In a speech on the floor of the Senate yesterday, Senator Jeff Merkley of Oregon spoke in support of amendments to reform the Patriot Act, just before Senate Majority Leader Harry Reid made a sudden move to forbid all such amendments and force the reauthorization of the Patriot Act to move forward.
In his speech, Merkley echoed a warning earlier this month from Rep. Robert Scott of Virginia that letting the government engage in search, seizure and surveillance under circumstances deemed merely “relevant” to an “investigation” is the equivalent of writing a blank check for government spying on people whenever and however it desires. Merkley declared:
I rise to address the 4-year extension of the PATRIOT Act and to oppose that extension if the bill is not modified.

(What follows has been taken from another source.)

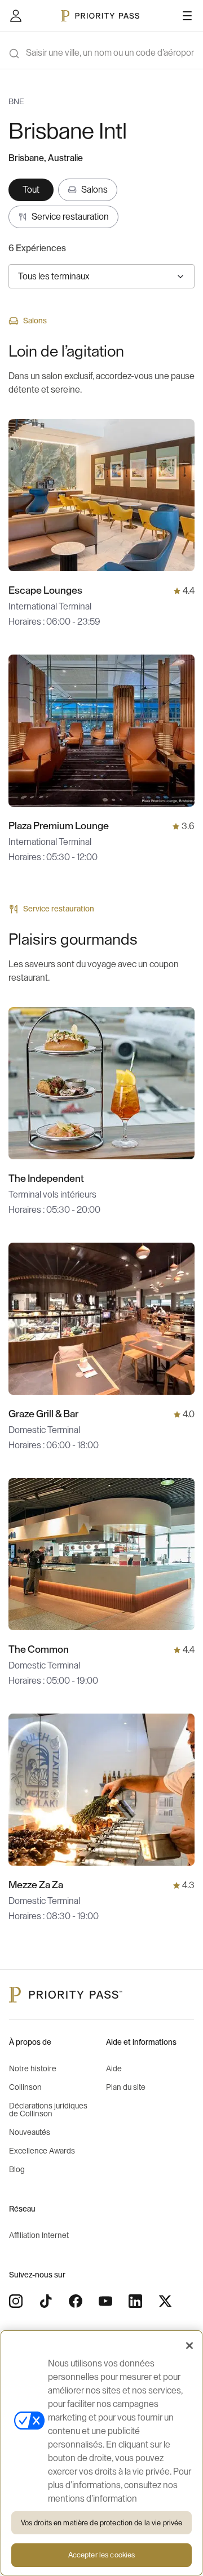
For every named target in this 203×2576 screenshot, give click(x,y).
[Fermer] (189, 2345)
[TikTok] (45, 2301)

I want to take us back to the principles on which our Nation was founded and, indeed, before our Declaration of Independence and before our Constitution when there was a deep tradition of the right of privacy. Let’s take William Pitt’s declaration in 1763. He said:
The poorest may, in his cottage, bid his defiance to all the forces of the Crown ….. the storm may enter; the rain may enter. ….. But the King of England may not enter.
It is the philosophy embedded in William Pitt’s declaration of the sanctity of a man’s home that underwrote the principle of the fourth amendment. That reads as follows:
The right of the people to be secure in their persons, houses, papers, and effects, against unreasonable searches and seizures, shall not be violated, and no Warrants shall issue, but upon probable cause, supported by Oath or affirmation, and particularly describing the place to be searched, and the persons or things to be seized.
The fourth amendment is powerful protection of personal privacy from the overreach of government. How does that compare in contrast to the PATRIOT Act that is before us?
Let me tell you the standard that is in the PATRIOT Act for the government to seize your papers, to search your papers, and that standard is simply “relevant” to an “investigation.” Relevant to an investigation? That is the legal standard set out in the PATRIOT Act. That is a standard that was written to be as broad and low as possible. What does it mean to be “relevant” to an investigation? It certainly isn’t something as strong as probable cause, which is in the fourth amendment. It certainly isn’t describing the place to be searched, the persons and things to be seized. Indeed, the word “relevant” doesn’t have a foundation of legal tradition that provides any boundaries at all.
Let’s take the term “investigation.” “Investigation” is in the eye of the beholder. I want to look into something, so that is an investigation. What happens to these words in the PATRIOT Act, in the section of the PATRIOT Act that addresses the sweeping powers to investigate Americans down to the books they check out, their medical records, and their private communications? Quite simply, there is a process in theory in which a court, known as the FISA Court, makes a determination, but they make the determination upon this standard–that this standard is “relevant to an investigation.”
Now, the interpretation of that clause is done in secret. I would defy you to show me a circumstance where a secret interpretation of a very minimal standard is tightened in that secret process. But we don’t know because we are not being told.
Do you think the blank check exercise of government power to spy on people, collect their communications and rifle through their possessions should be authorized for years into the future without significant public hearings, without reforms, without amendments?
Well, that’s about to happen. Call your Senators about it. Tell them to vote NO on this ramrodded bill. If they vote YES, remember on Election Day.